Les he comentado estos recurrentes actos públicos de contrición de los miembros del club de los moralmente intachables, este verdadero carnaval de estupideces, porque en realidad quería sentar postura sobre un principio básico. El deber de un verdadero escritor, de un intelectual digno de tal nombre y de cualquier persona honesta –y además, en teoría, de todos los periodistas, por más que tantos de estos plumíferos prefieran el camino fácil de convertirse en ídolos vivientes de milenials progres opinando obedientemente lo que en cada momento es «correcto» opinar– no ha cambiado nunca por difíciles que fueran las circunstancias y sigue siendo el mismo de toda la vida: no repetir los dogmas del catecismo imperante, desafiar el sentido común, escribir y pensar salvajemente y jamás pedir disculpas por hacerlo.
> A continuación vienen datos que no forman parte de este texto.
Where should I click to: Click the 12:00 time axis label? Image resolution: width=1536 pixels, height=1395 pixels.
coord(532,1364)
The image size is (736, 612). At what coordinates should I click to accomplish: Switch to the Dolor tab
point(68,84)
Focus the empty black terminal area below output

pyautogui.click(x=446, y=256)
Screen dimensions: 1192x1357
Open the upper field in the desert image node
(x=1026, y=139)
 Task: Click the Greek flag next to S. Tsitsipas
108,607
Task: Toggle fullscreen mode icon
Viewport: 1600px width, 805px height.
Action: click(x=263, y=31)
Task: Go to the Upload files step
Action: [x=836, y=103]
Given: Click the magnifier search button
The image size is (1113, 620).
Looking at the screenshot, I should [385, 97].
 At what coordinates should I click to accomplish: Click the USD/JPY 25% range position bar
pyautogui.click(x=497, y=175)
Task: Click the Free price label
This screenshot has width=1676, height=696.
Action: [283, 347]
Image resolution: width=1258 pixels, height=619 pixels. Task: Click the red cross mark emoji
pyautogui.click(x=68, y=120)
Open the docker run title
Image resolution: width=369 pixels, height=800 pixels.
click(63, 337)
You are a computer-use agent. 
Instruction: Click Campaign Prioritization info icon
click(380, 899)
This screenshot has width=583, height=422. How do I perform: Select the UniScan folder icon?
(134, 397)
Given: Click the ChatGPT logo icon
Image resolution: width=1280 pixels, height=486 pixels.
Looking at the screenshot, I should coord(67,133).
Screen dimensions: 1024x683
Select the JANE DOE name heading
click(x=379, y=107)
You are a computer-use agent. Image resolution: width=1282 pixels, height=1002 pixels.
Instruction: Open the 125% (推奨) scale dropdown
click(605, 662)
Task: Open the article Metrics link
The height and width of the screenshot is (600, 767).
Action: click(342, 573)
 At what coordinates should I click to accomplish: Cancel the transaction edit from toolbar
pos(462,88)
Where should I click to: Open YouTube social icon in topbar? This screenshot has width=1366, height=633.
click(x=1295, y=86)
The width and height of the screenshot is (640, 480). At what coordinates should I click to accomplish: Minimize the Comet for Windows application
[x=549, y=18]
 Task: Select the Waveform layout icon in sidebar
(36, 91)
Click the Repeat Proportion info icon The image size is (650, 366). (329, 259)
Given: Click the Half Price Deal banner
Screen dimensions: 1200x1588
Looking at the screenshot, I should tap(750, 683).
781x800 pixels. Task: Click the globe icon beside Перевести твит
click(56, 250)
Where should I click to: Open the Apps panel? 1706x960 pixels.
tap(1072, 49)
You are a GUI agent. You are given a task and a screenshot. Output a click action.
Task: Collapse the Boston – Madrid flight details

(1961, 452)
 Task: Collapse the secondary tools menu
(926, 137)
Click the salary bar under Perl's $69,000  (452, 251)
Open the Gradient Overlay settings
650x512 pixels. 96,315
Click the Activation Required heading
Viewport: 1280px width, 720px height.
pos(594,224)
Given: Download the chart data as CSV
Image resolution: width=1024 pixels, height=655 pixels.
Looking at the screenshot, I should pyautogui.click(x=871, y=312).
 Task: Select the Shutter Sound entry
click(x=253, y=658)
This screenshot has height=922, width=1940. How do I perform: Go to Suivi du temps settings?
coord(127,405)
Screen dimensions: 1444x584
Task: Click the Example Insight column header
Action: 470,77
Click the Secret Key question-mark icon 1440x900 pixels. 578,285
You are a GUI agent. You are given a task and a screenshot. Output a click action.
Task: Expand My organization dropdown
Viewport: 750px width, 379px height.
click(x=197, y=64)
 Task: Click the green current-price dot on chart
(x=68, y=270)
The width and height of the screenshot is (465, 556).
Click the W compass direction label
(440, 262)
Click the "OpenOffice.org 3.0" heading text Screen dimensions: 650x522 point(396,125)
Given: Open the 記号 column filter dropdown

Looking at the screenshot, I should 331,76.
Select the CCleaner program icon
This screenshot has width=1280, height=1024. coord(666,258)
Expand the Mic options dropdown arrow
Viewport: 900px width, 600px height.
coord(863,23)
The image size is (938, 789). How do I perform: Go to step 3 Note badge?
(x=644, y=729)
Y aunque se linche a cualquiera que cumpla este deber, cada vez que alguien se atreve a decir en voz alta lo que piensa el mundo entero, en secreto, respira con gran alivio.
Notas
(1) «Contra la estigmatización de los ucranianos: Hate is not an opinion», El Suplemento Cultural, edición impresa del 14/04/2022. (Del «Especial: Contra la Guerra en Ucrania», El Suplemento Cultural, 14/04/2022).